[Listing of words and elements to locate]
────────────────────────────────────────

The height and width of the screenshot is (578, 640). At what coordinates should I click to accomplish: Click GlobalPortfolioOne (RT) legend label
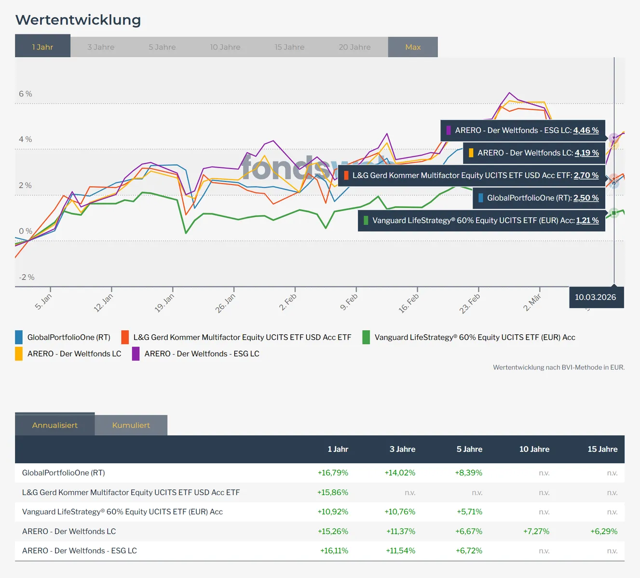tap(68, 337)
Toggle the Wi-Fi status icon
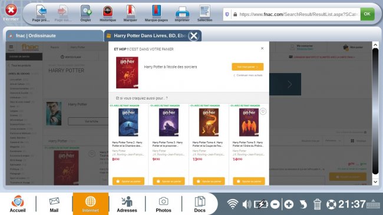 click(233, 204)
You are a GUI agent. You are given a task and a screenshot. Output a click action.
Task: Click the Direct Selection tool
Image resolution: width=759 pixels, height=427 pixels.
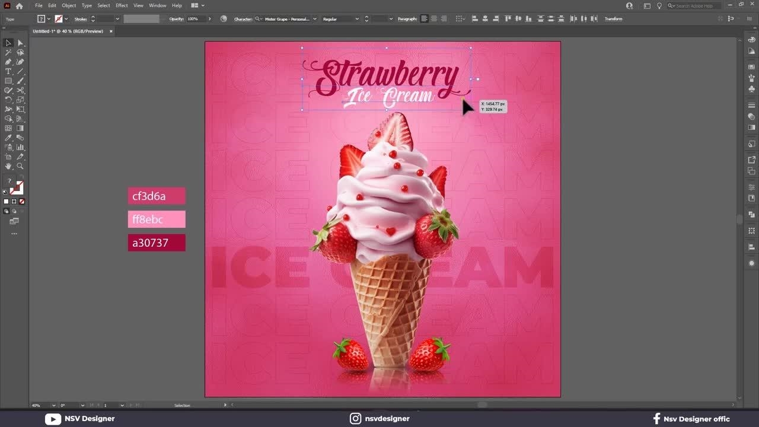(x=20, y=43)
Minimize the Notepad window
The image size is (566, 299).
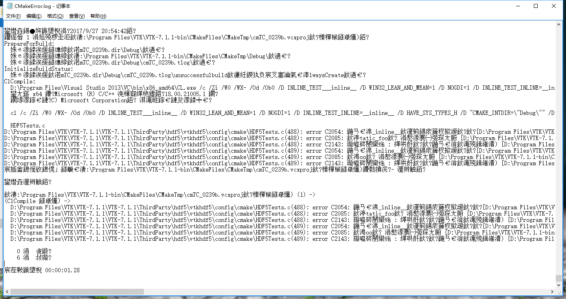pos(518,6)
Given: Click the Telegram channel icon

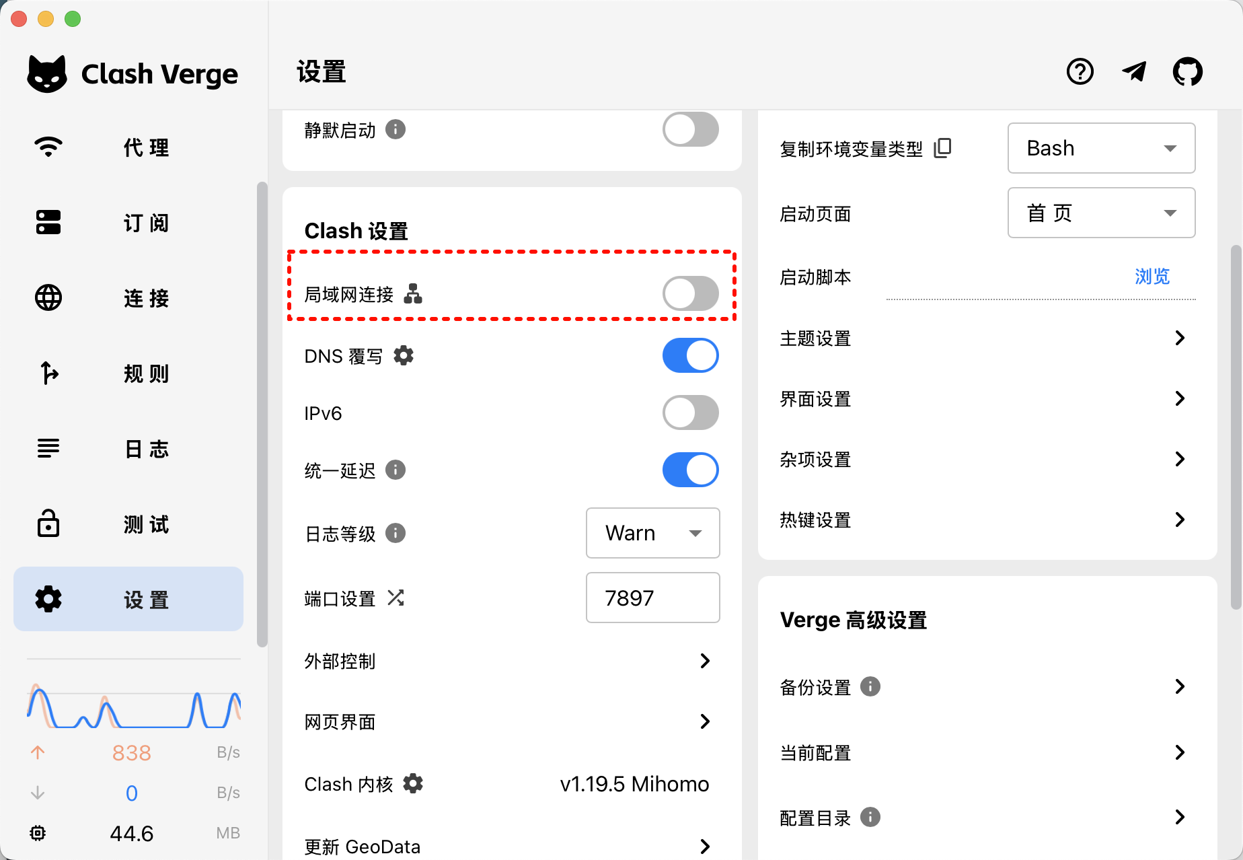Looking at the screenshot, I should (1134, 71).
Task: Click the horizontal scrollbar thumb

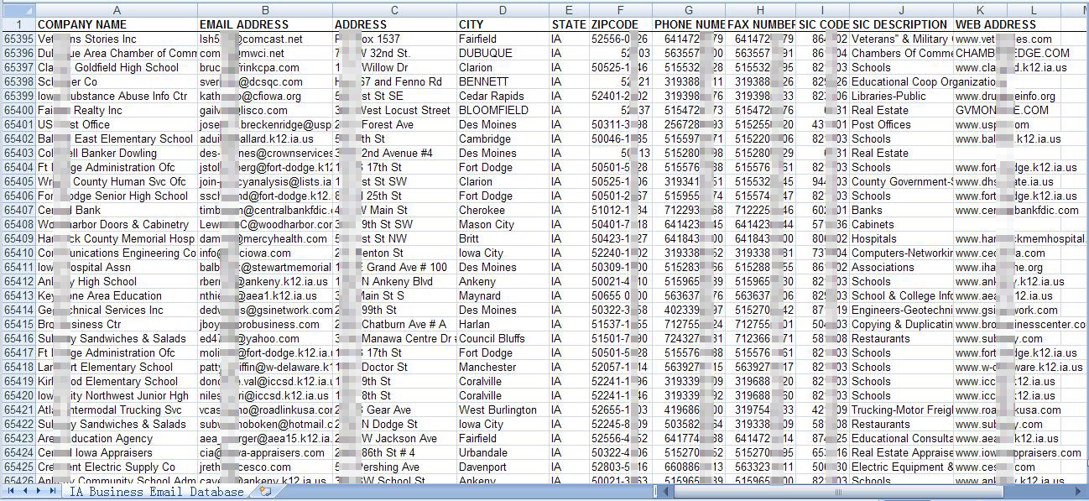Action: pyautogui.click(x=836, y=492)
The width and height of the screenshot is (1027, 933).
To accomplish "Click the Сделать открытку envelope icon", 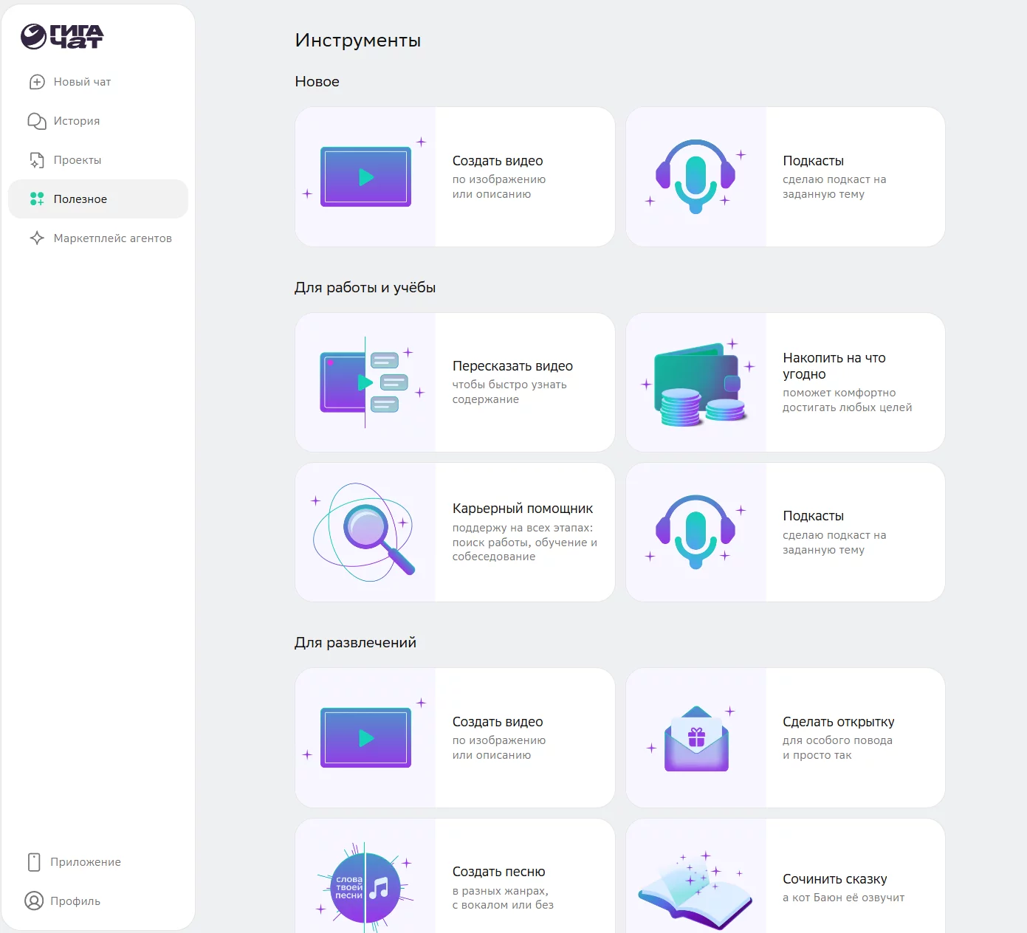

────────────────────────────────────────

### INSTRUCTIONS TO FOLLOW
Copy every line of the listing above word for word, leaving out the pictures.

### RESPONSE TO THE TASK
The height and width of the screenshot is (578, 640). At what coordinates should I click to accomplish: Click GlobalPortfolioOne (RT) legend label
tap(68, 337)
Toggle the Wi-Fi status icon
 click(233, 204)
You are a GUI agent. You are given a task and a screenshot. Output a click action.
Task: Click the Direct Selection tool
Image resolution: width=759 pixels, height=427 pixels.
(x=20, y=43)
Minimize the Notepad window
The image size is (566, 299).
pos(518,6)
Given: Click the Telegram channel icon

Looking at the screenshot, I should (1134, 71).
Task: Click the horizontal scrollbar thumb

Action: pyautogui.click(x=836, y=492)
The width and height of the screenshot is (1027, 933).
To accomplish "Click the Сделать открытку envelope icon", 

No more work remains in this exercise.